━━ Records for this exercise

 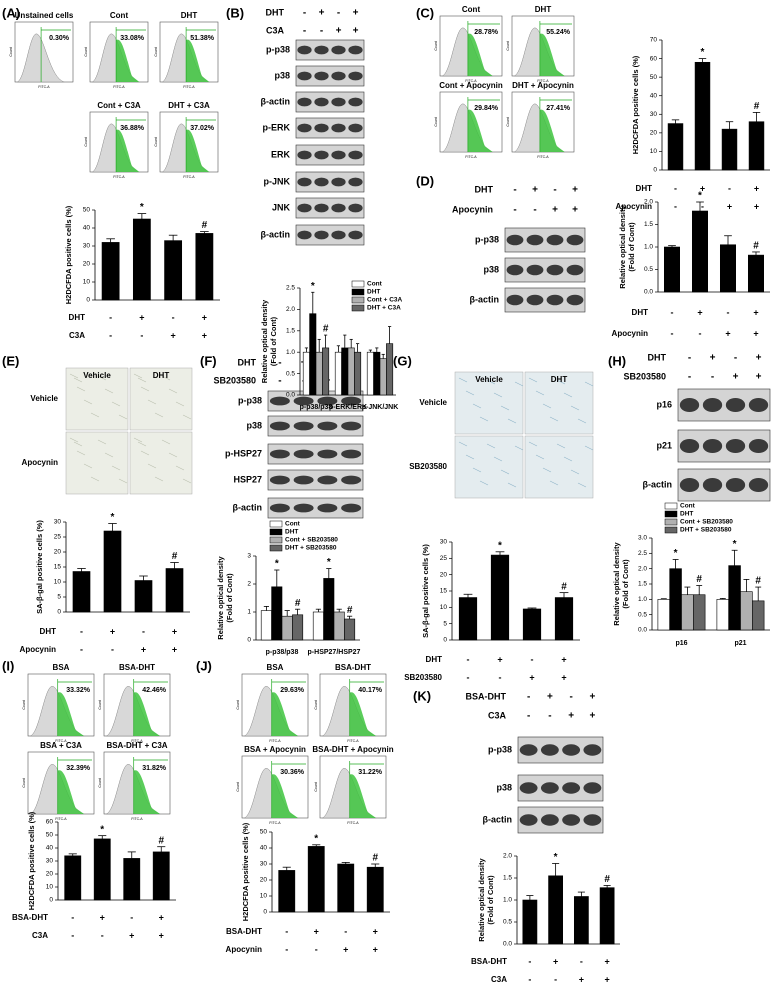 I want to click on panel-label: (E), so click(x=10, y=360).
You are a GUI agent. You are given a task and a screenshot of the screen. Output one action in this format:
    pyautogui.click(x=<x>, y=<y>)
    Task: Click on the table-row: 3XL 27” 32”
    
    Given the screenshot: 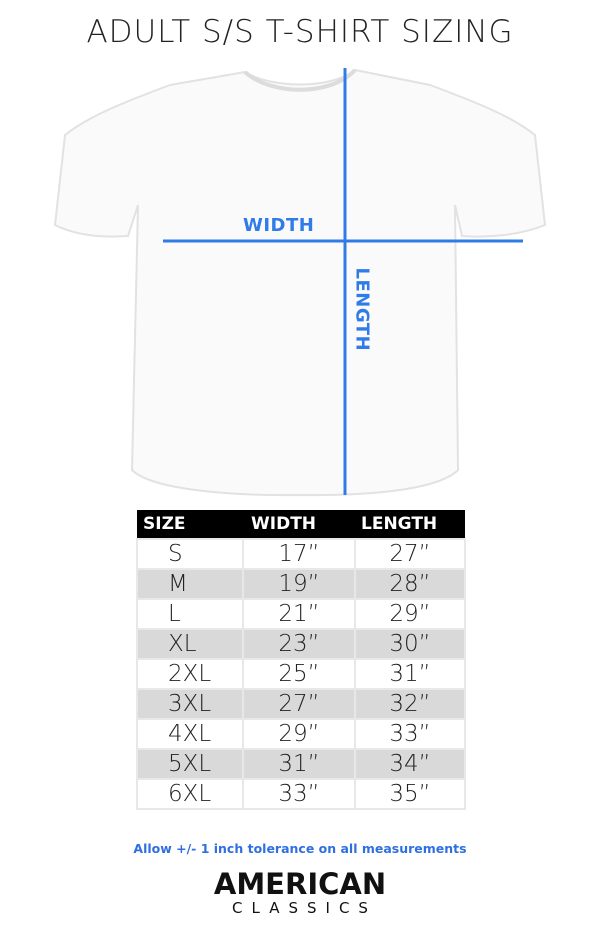 What is the action you would take?
    pyautogui.click(x=301, y=704)
    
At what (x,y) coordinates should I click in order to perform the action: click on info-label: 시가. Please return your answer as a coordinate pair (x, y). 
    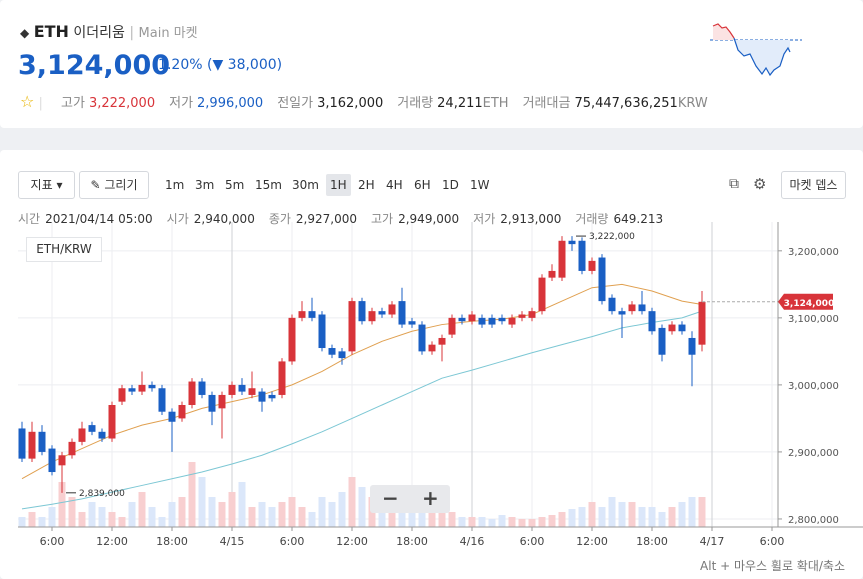
    Looking at the image, I should click on (178, 219).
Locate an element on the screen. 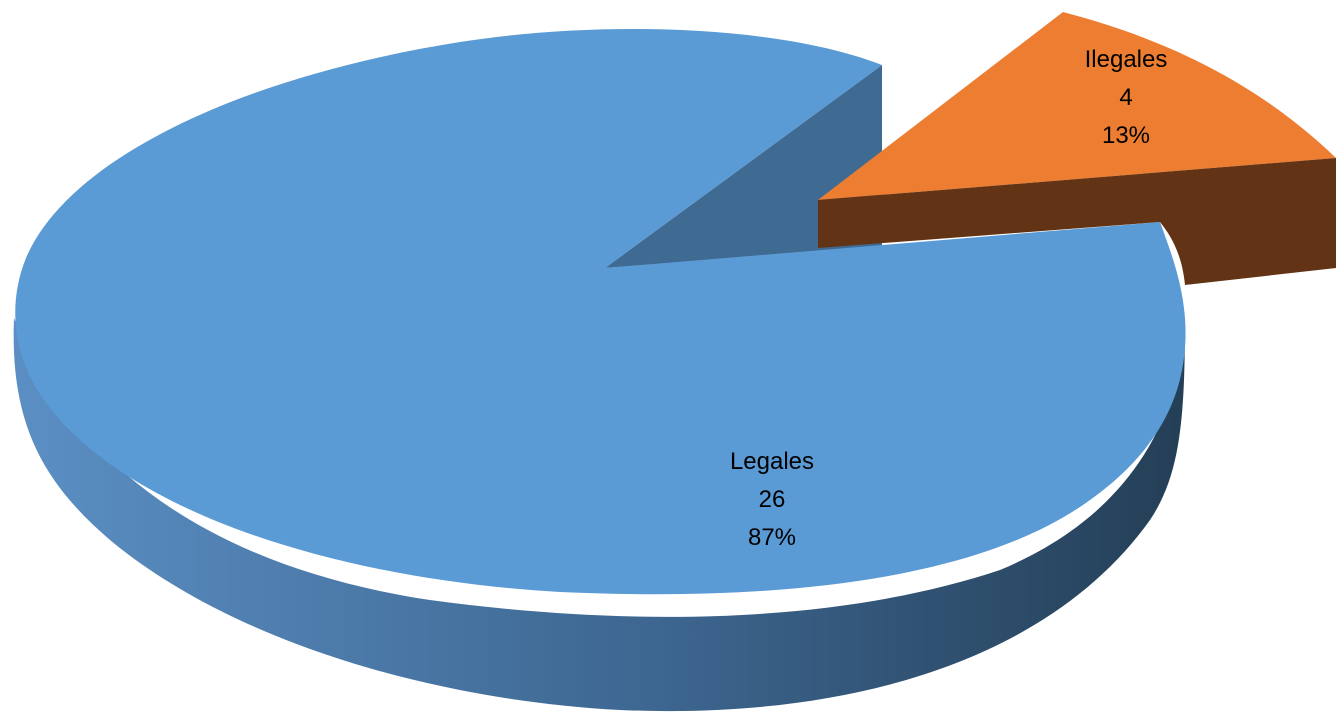  legales-percent: 87% is located at coordinates (772, 538).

━━━━

▶ Directive
Count the lines in the entries above that contain the string "should", matching case exactly, and reply with the number only.

▶ Exercise solution
2